“[The shooter] walked past me twice. I was curled up in a ball at register 6. I did not move. He walked past me. He didn't realize I was there. I’m glad that he didn't,” Yahnia Brown-McReynold tells Inside Edition.
President Joe Biden and first lady Jill Biden traveled to Buffalo Tuesday to meet with relatives of the victims of last weekend’s grocery store massacre, paying respects at a makeshift memorial and speaking out on racial justice.
“The ideology of white supremacy has no place in America. None,” Biden said.
Meanwhile, survivors are sharing harrowing accounts of what it was like inside the store when the shooting happened.

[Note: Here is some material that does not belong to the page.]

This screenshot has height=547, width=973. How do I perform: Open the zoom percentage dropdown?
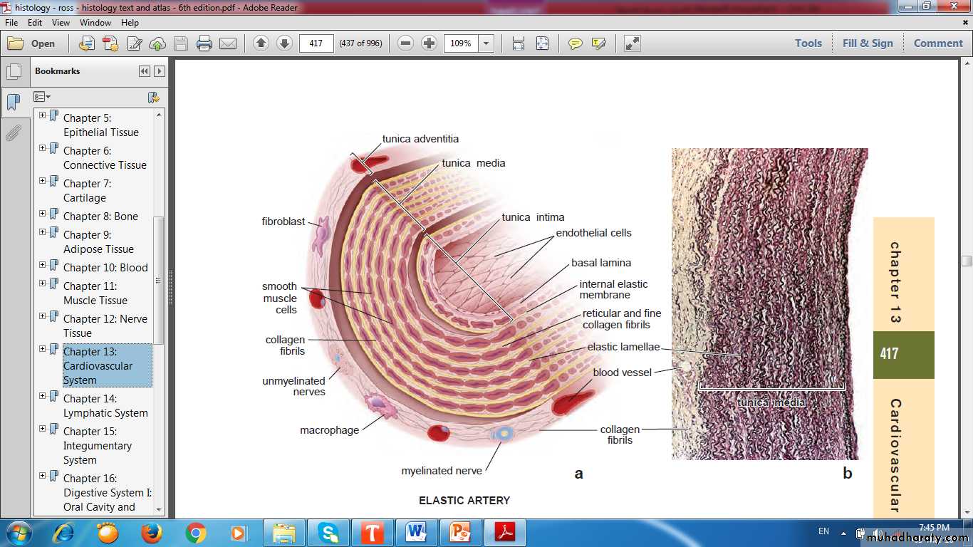[x=487, y=43]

Cashier Yahnia Brown-McReynolds, 20, hid behind a checkout station.
“He walked past me twice. I was curled up in a ball at register 6. I did not move. He walked past me. He didn't realize I was there. I’m glad that he didn't,” Brown-McReynold said.
Yahnia's mom also works at the supermarket. She says that security guard Aaron Salter confronted 18-year-old Payton Gendron, winning others enough time to find cover.
“That was what triggered me to run, when I saw him engaging the shooter,” she said.
Salter was killed in the shooting, along with nine other people.
Gendron’s family appears to be building the defense that Gendron became paranoid and isolated during the COVID-19 lockdown.
“He got into some nasty stuff. He's smart enough to get into dangerous stuff online, which maybe the average person wouldn’t know how to get into,” a cousin told the New York Post.
But the defense is undermined by Gendron's own chilling words he posted on social media. His meticulous step-by-step planning began three years ago, before anyone had ever heard of COVID-19.
Gendron says he considered targeting a shopping mall in Rochester, New York, and one in the nearby town of Greece, as well as supermarkets in Hempstead, Long Island.
He choreographed every detail, writing online, “I’ve been planning this attack for what seems like years now. Every day that goes by it feels less like a joke and more real.”
When he finally settled on the Tops supermarket in Buffalo, he decorated his AR-15 assault rifle with the names of other mass killers who are known white supremacists.
The video livestream of the attack shows the manager of the supermarket, Christopher Braden, getting shot in the leg. As he crawled away, the gunman took aim again and was about to open fire, when he paused, said “Sorry,” and spared the manager's life, because he is white.
Gendron allegedly posted a 180-page diatribe online filled with racist invective and praise for other mass killers. Police say he drove 200 miles from his home in Conklin to Buffalo, and specifically targeted the Tops supermarket because he knew it was in a Black neighborhood.
Gendron has pleaded not guilty to a single charge of first-degree murder. More charges are expected to come.